____ DATASET ENTRIES

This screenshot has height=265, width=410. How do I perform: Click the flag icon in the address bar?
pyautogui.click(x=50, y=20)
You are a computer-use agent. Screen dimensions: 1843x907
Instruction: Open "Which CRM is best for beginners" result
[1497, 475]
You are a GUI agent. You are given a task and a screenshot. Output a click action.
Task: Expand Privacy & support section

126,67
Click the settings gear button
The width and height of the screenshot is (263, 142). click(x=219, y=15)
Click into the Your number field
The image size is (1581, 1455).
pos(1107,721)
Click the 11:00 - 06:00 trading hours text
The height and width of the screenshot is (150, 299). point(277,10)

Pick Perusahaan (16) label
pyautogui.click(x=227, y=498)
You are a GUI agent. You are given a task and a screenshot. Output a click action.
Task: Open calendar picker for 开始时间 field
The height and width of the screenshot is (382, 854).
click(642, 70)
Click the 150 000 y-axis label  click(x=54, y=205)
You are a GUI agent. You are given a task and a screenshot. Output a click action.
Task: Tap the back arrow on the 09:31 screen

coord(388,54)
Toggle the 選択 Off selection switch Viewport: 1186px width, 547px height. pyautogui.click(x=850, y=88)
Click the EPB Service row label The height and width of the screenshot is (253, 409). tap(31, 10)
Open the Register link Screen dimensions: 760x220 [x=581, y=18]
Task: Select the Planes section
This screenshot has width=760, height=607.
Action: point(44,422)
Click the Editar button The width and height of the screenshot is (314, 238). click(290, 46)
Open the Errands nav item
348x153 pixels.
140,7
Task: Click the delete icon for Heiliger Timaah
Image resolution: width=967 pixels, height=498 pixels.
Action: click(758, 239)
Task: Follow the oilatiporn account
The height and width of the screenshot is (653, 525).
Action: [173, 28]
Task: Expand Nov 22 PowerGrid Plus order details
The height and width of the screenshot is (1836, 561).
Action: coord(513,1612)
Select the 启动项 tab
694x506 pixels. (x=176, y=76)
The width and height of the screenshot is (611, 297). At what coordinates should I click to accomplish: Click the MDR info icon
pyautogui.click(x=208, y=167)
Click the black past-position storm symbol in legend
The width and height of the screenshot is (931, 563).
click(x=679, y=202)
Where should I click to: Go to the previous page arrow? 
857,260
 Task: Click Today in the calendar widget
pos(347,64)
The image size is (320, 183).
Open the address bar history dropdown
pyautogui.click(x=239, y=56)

________

_PROBLEM REQUIREMENTS_.
How many lines of the items above contain the word "calendar"? Reply with the number alone.

_ANSWER TO THIS PROBLEM_.
2